Projeye göre, kurulacak istasyonlar cihazlara güç ve veri iletişimi sağlayacak deniz tabanına gömülecek özel bir kablo ile kıyı istasyonlarına bağlanacak. İstasyonlarda fayın ve akışkan çıkışlarının konumuna göre sistemli bir şekilde sismometre, kuvvetli hareket ivme ölçer, piezometre (gözenek suyu basıncı ölçer cihazı), gaz kabarcık ölçer (BOB), CTD, basınç ve akıntı ölçer ile oksijen ve metan sensörleri yerleştirilecek.

İstasyonların işletme giderleri de dahil beş yıllık maliyetinin 10 milyon Euro olacağının hesaplandığını dile getiren Prof. Çağatay, “Orta Sırt ve Batı Sırttaki istasyonların tüm cihazları ve bunların deniz tabanına yerleştirilmesi FRANSA EMSO konsorsiyumu tarafından sağlanacak. Veriler, Kandilli Rasathanesi deniz istasyonu, kara sismolojisi ve TÜBİTAK-MAM radon istasyon verileri de kullanılarak modellenecek, yorumlanacak ve sonuçları ilgili kurumlarla paylaşılacak” diye konuştu.

Prof. Dr. Görür de, “Eğer Marmara’da bu istasyonları kurabilirsek gelecekte depremleri önceden kestirebilmek ve önlem almak daha kolay hale gelebilecek. Çünkü büyük depremler doğada yaptıkları bazı değişikliklerle çok önceden haber veriyorlar. Bu nedenle DPT’nin bu projemizi kabul edip bize gerekli kaynağı sağlayacağına inanıyoruz” dedi.

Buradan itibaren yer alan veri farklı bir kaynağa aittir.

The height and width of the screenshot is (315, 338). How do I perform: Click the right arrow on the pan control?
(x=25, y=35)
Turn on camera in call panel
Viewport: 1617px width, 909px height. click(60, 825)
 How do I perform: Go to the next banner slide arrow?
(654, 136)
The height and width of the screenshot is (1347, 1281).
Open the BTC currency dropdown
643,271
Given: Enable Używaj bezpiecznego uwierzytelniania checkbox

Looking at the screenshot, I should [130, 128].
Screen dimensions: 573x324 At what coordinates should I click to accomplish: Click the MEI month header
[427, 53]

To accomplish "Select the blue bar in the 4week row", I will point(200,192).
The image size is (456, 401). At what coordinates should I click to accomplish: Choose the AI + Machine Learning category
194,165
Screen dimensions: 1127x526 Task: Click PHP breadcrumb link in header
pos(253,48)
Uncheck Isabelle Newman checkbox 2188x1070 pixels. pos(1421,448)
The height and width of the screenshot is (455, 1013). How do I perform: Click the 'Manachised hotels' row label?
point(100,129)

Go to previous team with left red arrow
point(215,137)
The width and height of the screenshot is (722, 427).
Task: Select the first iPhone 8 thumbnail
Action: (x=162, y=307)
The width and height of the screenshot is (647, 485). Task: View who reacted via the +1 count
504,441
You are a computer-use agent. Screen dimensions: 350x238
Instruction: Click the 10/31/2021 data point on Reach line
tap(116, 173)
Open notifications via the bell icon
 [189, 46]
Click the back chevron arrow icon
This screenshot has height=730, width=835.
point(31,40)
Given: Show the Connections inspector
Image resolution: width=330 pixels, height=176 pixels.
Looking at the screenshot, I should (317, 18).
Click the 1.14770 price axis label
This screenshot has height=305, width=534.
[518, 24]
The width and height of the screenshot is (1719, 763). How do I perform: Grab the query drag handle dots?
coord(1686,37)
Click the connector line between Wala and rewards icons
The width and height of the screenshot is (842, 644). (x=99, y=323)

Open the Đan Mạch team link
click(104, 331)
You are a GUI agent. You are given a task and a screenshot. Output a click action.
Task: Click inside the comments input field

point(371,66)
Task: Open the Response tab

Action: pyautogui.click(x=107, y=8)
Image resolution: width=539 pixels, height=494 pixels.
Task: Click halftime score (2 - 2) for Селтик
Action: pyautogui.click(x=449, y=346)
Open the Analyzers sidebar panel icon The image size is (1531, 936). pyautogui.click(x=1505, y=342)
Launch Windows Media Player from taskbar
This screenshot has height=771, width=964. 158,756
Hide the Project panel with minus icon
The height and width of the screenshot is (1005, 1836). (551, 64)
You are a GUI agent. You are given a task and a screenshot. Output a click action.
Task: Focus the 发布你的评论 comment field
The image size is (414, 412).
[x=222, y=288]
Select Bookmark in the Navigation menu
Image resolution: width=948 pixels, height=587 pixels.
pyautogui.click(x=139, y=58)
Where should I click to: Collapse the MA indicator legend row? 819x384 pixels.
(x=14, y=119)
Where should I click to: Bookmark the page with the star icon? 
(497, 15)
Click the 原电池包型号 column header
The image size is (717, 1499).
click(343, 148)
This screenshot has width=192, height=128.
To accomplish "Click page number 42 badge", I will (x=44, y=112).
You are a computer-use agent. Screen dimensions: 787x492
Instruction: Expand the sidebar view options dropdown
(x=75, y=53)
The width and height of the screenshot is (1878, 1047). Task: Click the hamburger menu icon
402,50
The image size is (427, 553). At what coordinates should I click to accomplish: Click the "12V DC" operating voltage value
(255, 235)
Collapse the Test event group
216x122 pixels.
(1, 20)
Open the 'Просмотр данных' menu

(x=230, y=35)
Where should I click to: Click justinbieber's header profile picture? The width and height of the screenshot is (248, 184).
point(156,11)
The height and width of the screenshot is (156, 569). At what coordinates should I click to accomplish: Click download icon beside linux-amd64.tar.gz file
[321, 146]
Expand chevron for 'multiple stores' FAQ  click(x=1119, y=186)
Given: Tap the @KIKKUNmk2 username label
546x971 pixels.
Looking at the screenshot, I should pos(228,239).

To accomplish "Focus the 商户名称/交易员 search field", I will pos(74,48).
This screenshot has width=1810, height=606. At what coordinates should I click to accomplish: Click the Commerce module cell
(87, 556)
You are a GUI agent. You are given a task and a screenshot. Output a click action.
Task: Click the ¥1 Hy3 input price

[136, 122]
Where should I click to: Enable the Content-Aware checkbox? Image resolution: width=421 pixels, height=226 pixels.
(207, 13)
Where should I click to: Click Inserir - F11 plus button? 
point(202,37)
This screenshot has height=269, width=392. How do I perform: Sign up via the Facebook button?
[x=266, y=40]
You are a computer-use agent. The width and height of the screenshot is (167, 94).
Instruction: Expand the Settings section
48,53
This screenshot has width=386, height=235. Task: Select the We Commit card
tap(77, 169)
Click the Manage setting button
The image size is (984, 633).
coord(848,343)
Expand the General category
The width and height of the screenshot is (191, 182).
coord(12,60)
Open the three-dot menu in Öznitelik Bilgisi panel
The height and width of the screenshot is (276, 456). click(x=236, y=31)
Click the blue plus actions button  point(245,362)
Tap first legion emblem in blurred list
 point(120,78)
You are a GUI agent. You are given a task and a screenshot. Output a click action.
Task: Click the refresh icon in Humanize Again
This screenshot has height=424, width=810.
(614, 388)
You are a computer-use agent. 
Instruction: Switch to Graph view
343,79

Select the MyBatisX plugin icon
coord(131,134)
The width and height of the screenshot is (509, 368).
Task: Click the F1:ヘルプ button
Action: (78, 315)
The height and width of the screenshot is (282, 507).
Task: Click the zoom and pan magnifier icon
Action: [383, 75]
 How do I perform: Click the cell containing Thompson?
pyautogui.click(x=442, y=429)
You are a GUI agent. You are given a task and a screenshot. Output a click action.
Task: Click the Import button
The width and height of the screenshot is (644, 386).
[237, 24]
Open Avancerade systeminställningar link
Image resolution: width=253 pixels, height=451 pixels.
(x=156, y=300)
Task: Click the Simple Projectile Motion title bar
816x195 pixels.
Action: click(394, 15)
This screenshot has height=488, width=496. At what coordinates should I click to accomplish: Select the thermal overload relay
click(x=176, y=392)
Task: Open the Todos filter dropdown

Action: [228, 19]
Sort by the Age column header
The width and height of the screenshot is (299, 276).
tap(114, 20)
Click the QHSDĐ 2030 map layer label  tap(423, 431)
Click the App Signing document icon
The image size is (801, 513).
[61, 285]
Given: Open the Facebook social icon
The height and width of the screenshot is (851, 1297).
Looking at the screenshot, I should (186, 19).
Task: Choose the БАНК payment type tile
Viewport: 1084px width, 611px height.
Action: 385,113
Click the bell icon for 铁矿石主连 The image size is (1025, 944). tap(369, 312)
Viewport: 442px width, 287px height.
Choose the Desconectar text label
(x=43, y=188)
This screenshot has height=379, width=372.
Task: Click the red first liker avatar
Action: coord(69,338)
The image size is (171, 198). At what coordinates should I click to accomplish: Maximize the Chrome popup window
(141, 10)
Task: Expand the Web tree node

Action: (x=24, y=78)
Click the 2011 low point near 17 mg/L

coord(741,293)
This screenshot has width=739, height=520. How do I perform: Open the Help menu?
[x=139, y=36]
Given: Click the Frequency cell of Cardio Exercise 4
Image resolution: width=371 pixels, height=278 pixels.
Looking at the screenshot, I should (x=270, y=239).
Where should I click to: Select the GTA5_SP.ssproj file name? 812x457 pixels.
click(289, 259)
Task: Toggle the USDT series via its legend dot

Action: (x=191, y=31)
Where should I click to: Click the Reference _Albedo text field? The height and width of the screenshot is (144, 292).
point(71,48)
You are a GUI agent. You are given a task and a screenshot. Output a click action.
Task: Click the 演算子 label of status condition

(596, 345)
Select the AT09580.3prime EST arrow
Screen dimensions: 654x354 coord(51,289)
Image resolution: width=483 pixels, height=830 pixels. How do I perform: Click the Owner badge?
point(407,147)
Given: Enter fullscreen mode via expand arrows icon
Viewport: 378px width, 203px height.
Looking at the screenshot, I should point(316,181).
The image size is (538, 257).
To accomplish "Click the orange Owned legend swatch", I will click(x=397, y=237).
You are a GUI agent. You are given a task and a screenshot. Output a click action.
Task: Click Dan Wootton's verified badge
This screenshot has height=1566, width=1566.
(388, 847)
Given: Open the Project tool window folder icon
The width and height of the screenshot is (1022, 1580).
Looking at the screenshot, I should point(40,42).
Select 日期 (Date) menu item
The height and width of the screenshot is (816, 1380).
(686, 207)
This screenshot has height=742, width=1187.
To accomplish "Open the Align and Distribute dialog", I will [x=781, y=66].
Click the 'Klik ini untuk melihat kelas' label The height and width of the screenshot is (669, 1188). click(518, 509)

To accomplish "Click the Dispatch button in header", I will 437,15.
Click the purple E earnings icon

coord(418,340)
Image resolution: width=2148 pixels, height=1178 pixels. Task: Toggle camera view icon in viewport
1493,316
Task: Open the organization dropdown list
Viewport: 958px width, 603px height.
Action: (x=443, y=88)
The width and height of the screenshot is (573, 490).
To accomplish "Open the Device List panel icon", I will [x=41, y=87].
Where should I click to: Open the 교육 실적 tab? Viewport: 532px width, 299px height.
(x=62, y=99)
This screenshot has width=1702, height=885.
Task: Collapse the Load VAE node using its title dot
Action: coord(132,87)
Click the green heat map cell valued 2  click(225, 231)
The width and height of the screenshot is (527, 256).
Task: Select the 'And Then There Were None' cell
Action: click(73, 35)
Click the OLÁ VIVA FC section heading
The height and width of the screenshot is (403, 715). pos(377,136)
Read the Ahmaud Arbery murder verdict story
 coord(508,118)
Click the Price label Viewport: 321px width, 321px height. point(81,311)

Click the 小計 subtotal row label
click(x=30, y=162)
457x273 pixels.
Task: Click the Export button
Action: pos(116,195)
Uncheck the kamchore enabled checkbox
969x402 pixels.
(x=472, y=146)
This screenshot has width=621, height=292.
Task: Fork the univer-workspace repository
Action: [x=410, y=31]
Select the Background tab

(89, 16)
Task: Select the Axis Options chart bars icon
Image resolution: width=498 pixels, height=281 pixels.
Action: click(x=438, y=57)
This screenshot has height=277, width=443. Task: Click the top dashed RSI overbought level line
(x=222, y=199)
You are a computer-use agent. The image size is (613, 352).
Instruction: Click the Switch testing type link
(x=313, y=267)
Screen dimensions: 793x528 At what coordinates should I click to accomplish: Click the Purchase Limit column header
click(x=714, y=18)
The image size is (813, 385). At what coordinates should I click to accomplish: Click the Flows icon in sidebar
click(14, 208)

Proje kapsamında Marmara Denizi’nin tabanındaki 3 kritik noktaya ölçüm istasyonları kurmayı hedeflediklerini belirten Prof. Dr. Namık Çağatay, “Bu noktalardan ilki 1999 depremi kırığının son bulduğu İzmit Körfezi girişi.(Gebze açıkları) İkinci nokta; 1766’dan beri kırılmamış ve gelecek Marmara Depreminde kırılma olasılığı yüksek olan Orta Sırt(Çekmece-Silivri) segmenti. Son nokta da mikrosismik etkinliğin ve sismojenik zondan geldiği belirlenen akışkan (su, hidrokarbon gaz ve petrol) çıkışlarının çok yoğun olduğu Batı Sırtı (Marmara Adası kuzeyi).